Most held on Friday nights, Panjwani hopes that the films provide a point of departure for viewers to discuss on their own the issues presented in the documentaries.

The festival begins on Wednesday, Oct. 23 with a free screening of Stories We Tell, an imaginative film by Oscar-nominated director Sarah Polley about her own family, exploring among other things the ways people choose to remember their past.

The Invisible War, shown on Oct. 25, explores the history and institutional perpetuation of rape in the military. The film will be followed by a discussion with retired Brigadier Gen. Loree Sutton, whose work since leaving the military has focused on the psychological support of other soldiers.

For the younger audience, Panjwani recommends Blood Brother, on Nov. 15, the festival’s most uplifting story about an American man who relocates to India on a humanitarian mission and finds familial bonds in his work with an orphanage for children with HIV.

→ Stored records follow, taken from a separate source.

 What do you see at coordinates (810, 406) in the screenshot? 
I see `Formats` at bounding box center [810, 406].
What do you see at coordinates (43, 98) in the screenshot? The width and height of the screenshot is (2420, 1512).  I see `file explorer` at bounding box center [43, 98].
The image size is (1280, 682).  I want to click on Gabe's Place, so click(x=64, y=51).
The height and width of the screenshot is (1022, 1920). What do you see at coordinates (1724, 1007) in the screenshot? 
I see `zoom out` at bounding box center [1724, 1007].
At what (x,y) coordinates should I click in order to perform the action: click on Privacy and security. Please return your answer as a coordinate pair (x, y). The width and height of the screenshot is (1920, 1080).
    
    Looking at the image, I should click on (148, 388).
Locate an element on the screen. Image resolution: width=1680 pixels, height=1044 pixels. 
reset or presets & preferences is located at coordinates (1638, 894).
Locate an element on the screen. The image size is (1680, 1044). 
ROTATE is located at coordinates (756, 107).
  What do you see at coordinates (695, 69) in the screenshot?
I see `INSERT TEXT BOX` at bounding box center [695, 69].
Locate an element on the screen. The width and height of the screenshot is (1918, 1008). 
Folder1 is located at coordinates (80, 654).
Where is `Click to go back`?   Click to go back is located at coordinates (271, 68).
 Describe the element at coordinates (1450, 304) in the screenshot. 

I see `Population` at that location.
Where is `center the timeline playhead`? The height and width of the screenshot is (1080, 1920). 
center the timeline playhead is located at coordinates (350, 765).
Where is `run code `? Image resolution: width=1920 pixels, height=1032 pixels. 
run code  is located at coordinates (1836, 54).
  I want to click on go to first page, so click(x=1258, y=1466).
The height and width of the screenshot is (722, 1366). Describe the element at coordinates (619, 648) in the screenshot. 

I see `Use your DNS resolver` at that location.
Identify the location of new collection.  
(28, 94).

The festival concludes on Nov. 22 with Big Men, which examines the international politics of oil that surround an American company that discovers it underneath the ground in Ghana.

The films, Panjwani said, are all meant to provide action points on the topics at hand, and to enlighten viewers with a powerful experience.

“The whole point is art changes lives,” she said. “We want you to experience these issues through film.”

Tickets for each screening, which all begin at 7:30 p.m., will be available at the door, but space is limited and viewers can register at the library or its website.